Collected data entries

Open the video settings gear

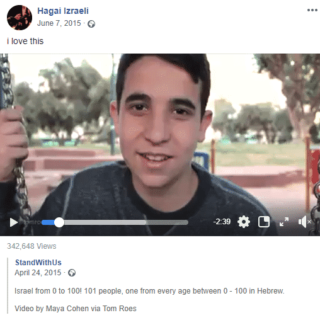pyautogui.click(x=244, y=222)
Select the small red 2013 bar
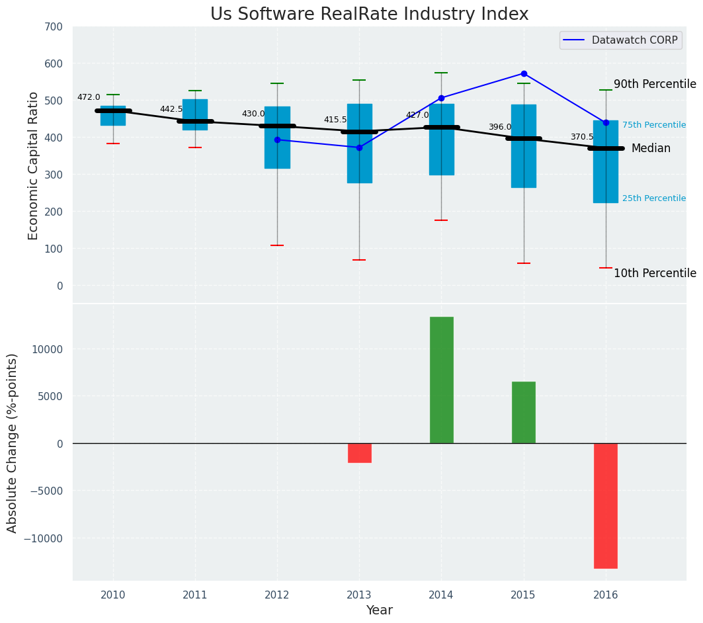Screen dimensions: 703x623 tap(359, 453)
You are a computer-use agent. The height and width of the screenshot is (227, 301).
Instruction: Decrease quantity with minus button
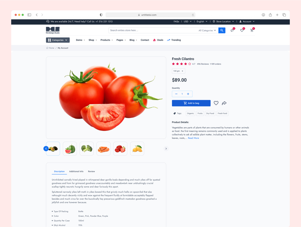176,94
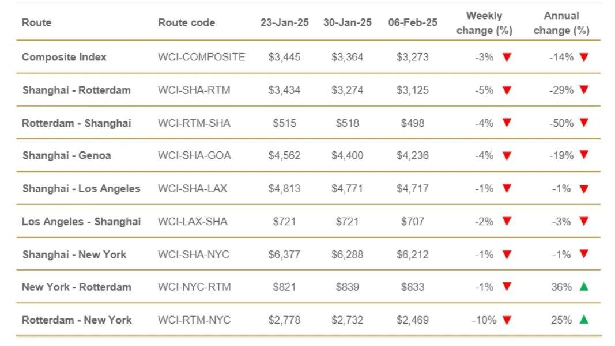Click the 06-Feb-25 column header

point(413,22)
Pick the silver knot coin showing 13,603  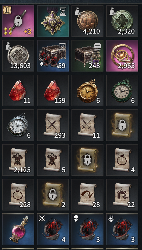18,56
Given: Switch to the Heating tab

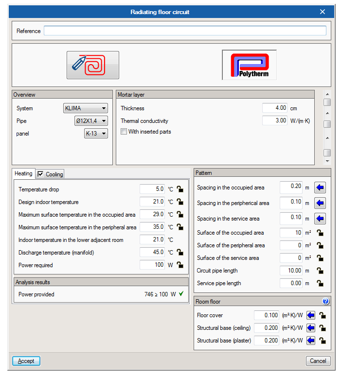Looking at the screenshot, I should (x=23, y=173).
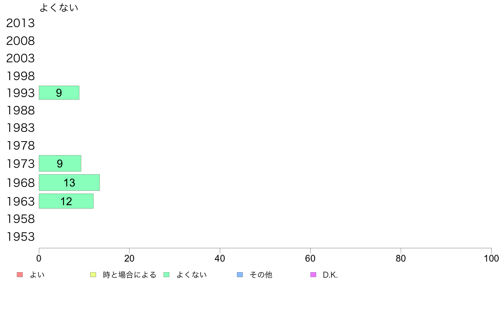The image size is (503, 312).
Task: Toggle the 時と場合による legend label
Action: point(129,275)
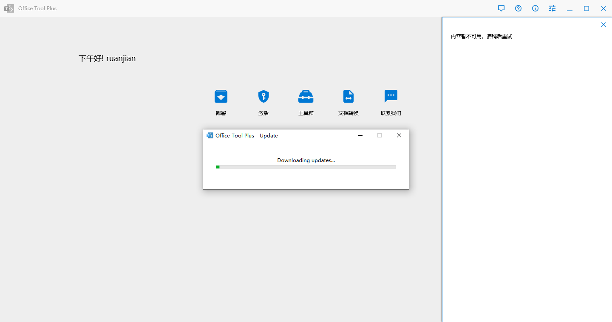Open the settings sliders icon
This screenshot has height=322, width=612.
coord(552,8)
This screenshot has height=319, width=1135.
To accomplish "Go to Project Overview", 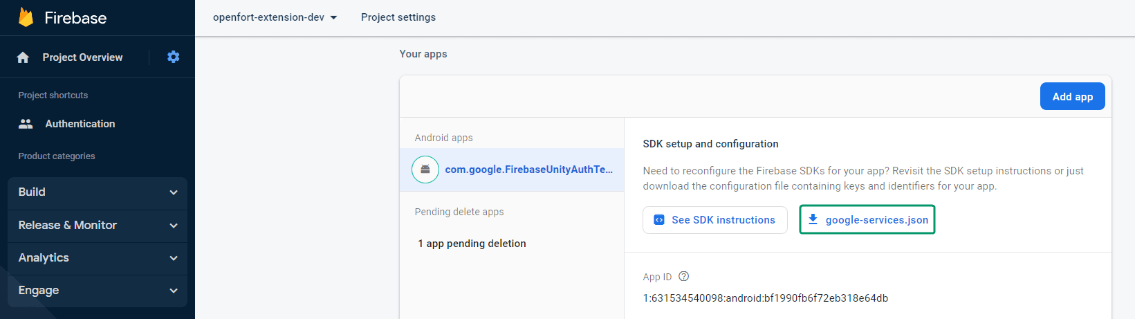I will point(82,57).
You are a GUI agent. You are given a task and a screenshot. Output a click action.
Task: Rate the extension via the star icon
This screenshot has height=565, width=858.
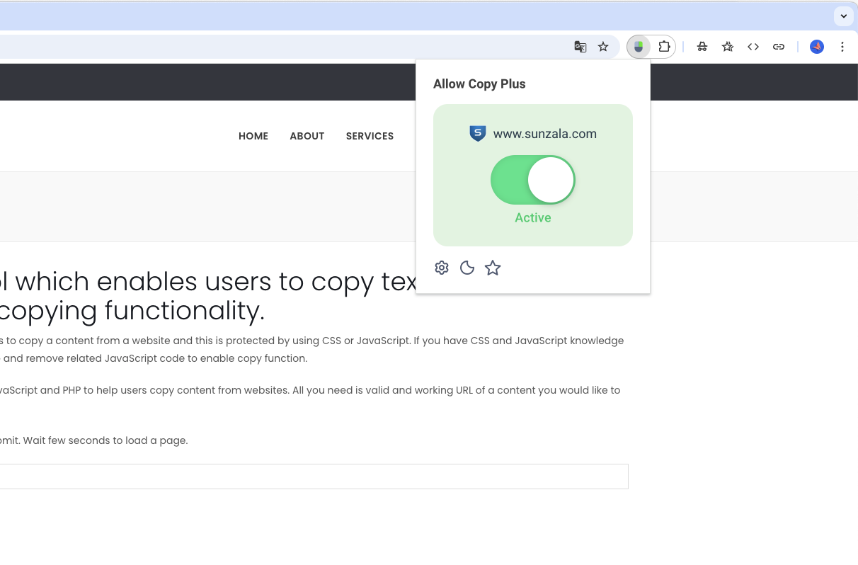493,268
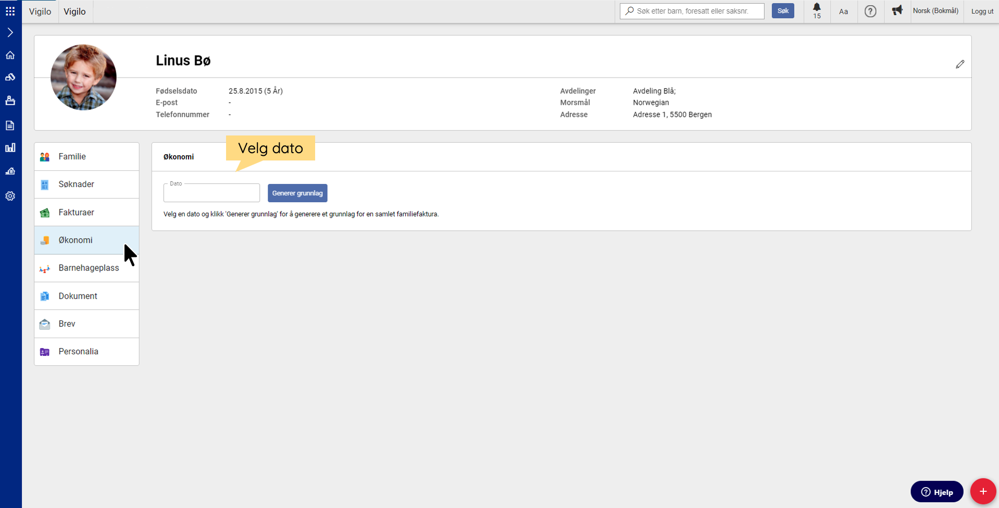
Task: Click the help question mark icon
Action: 870,11
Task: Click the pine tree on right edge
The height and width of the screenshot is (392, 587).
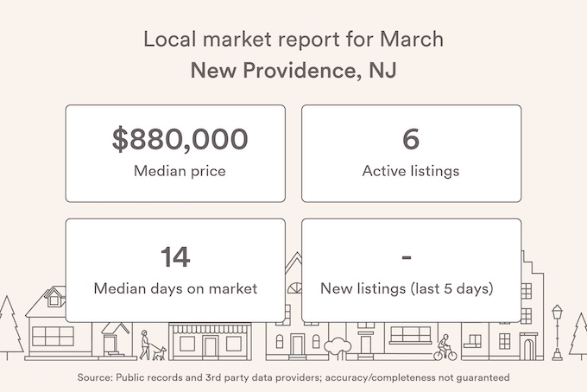Action: (578, 336)
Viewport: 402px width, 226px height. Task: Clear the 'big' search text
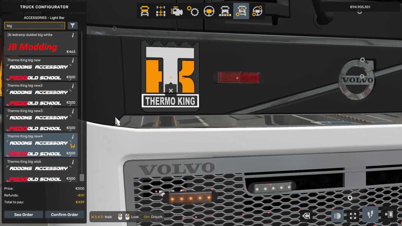(61, 26)
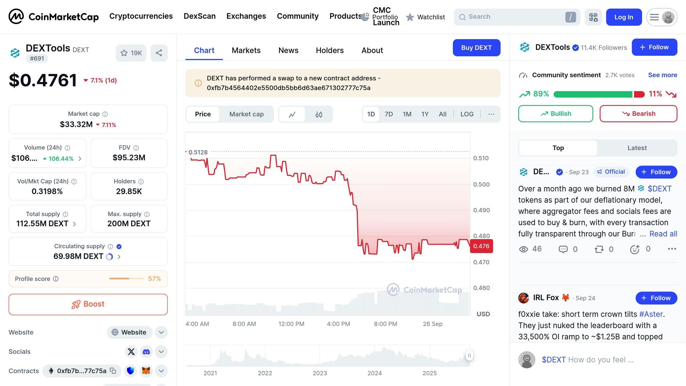Add DEXTools to watchlist via star icon
686x386 pixels.
coord(124,53)
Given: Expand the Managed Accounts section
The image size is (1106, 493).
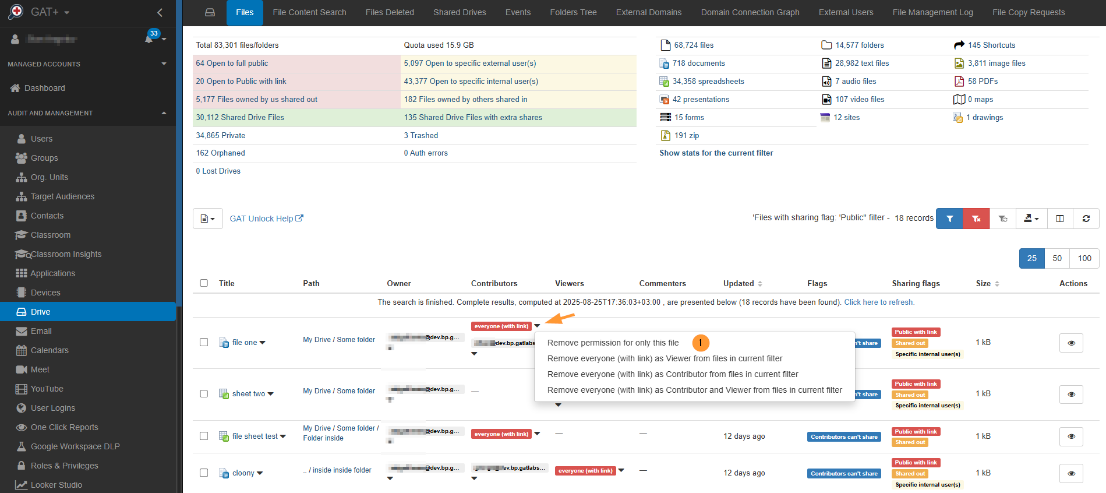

▶ WHAT THE TASK REQUIRES
Which lines hold the word "agent"? Copy each of them from the records.

▶ RESULT
You are a computer-use agent. The height and width of the screenshot is (227, 301).
You are a GUI agent. You are given a task and a screenshot. Output a click action.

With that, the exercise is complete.